# The problem:
Restate the entries word for word, leaving nothing out.

# Source records:
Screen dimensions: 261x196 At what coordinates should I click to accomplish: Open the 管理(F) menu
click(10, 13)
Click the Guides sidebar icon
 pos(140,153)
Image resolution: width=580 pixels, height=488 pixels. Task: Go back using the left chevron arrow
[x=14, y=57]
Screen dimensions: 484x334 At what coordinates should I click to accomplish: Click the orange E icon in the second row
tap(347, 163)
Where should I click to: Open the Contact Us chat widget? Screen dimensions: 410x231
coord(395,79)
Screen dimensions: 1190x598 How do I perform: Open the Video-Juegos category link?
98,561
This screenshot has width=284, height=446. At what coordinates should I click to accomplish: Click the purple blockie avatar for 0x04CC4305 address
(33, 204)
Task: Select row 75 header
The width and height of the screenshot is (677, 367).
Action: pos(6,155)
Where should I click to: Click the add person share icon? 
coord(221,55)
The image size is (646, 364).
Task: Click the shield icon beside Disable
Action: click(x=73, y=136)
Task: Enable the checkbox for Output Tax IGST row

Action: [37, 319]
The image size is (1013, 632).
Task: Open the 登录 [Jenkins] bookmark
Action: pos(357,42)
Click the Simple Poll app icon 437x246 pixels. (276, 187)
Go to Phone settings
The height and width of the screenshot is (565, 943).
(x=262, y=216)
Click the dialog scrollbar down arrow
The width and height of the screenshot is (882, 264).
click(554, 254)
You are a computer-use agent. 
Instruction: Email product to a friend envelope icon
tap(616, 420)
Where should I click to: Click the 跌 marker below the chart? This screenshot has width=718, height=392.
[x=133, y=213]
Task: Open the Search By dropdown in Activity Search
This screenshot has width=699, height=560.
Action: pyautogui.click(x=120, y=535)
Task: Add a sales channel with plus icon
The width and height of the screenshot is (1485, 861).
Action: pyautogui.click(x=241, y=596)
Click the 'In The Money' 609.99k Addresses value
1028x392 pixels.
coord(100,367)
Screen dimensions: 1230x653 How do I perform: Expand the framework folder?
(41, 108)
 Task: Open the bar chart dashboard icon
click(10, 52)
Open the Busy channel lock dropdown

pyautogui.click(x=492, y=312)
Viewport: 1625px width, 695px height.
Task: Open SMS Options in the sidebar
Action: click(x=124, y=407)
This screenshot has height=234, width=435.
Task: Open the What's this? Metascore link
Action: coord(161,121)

# Exercise response:
Screen dimensions: 261x196 At what coordinates should I click to accomplish: Open the 管理(F) menu
click(10, 13)
Click the Guides sidebar icon
 pos(140,153)
Image resolution: width=580 pixels, height=488 pixels. Task: Go back using the left chevron arrow
[x=14, y=57]
Screen dimensions: 484x334 At what coordinates should I click to accomplish: Click the orange E icon in the second row
tap(347, 163)
Where should I click to: Open the Contact Us chat widget? Screen dimensions: 410x231
coord(395,79)
Screen dimensions: 1190x598 How do I perform: Open the Video-Juegos category link?
98,561
This screenshot has width=284, height=446. At what coordinates should I click to accomplish: Click the purple blockie avatar for 0x04CC4305 address
(33, 204)
Task: Select row 75 header
The width and height of the screenshot is (677, 367).
Action: pos(6,155)
Where should I click to: Click the add person share icon? 
coord(221,55)
The image size is (646, 364).
Task: Click the shield icon beside Disable
Action: click(x=73, y=136)
Task: Enable the checkbox for Output Tax IGST row

Action: [37, 319]
The image size is (1013, 632).
Task: Open the 登录 [Jenkins] bookmark
Action: pos(357,42)
Click the Simple Poll app icon 437x246 pixels. (276, 187)
Go to Phone settings
The height and width of the screenshot is (565, 943).
(x=262, y=216)
Click the dialog scrollbar down arrow
The width and height of the screenshot is (882, 264).
click(554, 254)
You are a computer-use agent. 
Instruction: Email product to a friend envelope icon
tap(616, 420)
Where should I click to: Click the 跌 marker below the chart? This screenshot has width=718, height=392.
[x=133, y=213]
Task: Open the Search By dropdown in Activity Search
This screenshot has width=699, height=560.
Action: pyautogui.click(x=120, y=535)
Task: Add a sales channel with plus icon
The width and height of the screenshot is (1485, 861).
Action: pyautogui.click(x=241, y=596)
Click the 'In The Money' 609.99k Addresses value
1028x392 pixels.
coord(100,367)
Screen dimensions: 1230x653 How do I perform: Expand the framework folder?
(41, 108)
 Task: Open the bar chart dashboard icon
click(10, 52)
Open the Busy channel lock dropdown

pyautogui.click(x=492, y=312)
Viewport: 1625px width, 695px height.
Task: Open SMS Options in the sidebar
Action: click(x=124, y=407)
This screenshot has height=234, width=435.
Task: Open the What's this? Metascore link
Action: coord(161,121)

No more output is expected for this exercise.